Noorani examines constitutional conventions, the law on hung assemblies, and resignation of governments—issues that may appear distant today but dominated constitutional discourse for decades. His essays are notable for their doctrinal rigour and historical depth.
He also raises enduring concerns about the lack of internal democracy within political parties, arguing that “a democratic constitution cannot be worked by political parties which function undemocratically.” Additionally, he critiques the Constitution’s centralising tendencies, tracing them to the Government of India Act, 1935, and illustrating how these powers have been exercised across political regimes. Citing Reginald Coupland, Noorani warns that even a formally federal system can be rendered unitary through unconstitutional but effective means.
These insights remain salient, particularly as debates over federalism and party democracy resurfaced prominently this year.
As the Constitution marked seventy-five years, I have previously argued that the occasion should include recognition of those who contributed to its making without partisan motive. One such figure is B. N. Rau, whose role remains surprisingly under-acknowledged in constitutional discourse. In fact, while speaking at a recent law school event celebrating 76 years of the Constitution, I was shocked to find that none of the 500+ attendees, most of which were law students, knew about Rau.
Although Rau has been the subject of an excellent biography by Arvind Elangovan, this book offers a broader portrait of the Benegal family, situating Rau alongside his equally distinguished brothers. It chronicles Rau’s diverse career—as Prime Minister of Jammu and Kashmir, adviser to the Constituent Assembly, judge of the International Court of Justice, and contributor to constitutional projects beyond India.
The book also sheds light on lesser-known aspects of his work, including his involvement in reforming Hindu law, chairing the UN Atomic Commission, and assisting in drafting Burma’s Constitution. In a foreword to an earlier work on Rau, Dr Rajendra Prasad observed that while Ambedkar was the “skillful pilot” of the Constitution, Rau was the one who “visualised the plan and laid its foundation.” Prasad expressed hope that Rau would occupy a significant place in constitutional history—a hope that remains only partially realised. This book contributes meaningfully to that endeavour.
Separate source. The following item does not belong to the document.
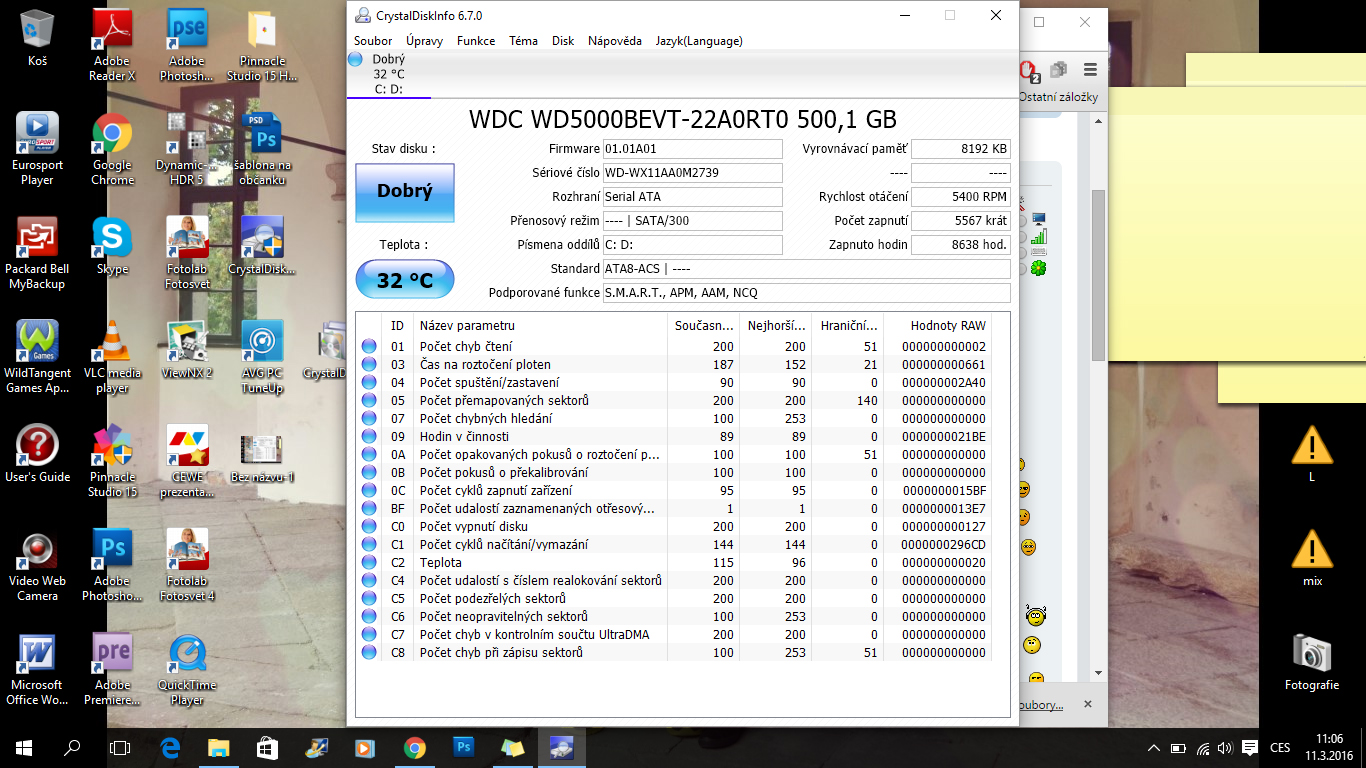Click the 32 °C temperature indicator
The Constitution must be studied, analysed, and debated in the same spirit in which it was drafted. When Jawaharlal Nehru moved the Objective Resolution—the document that laid down the fundamental principles of the Constitution and later found expression in the Preamble—it was subjected to rigorous debate and searching critique, including pointed interventions by Ambedkar and members of the Congress. It was not adopted through deference or hagiography, but through deliberation. Engaging with the Constitution today in that same spirit—critical, informed, and reflective—is perhaps the most meaningful tribute to its framers.
Swapnil Tripathi leads Charkha, the Constitutional Law Centre at the Vidhi Centre for Legal Policy.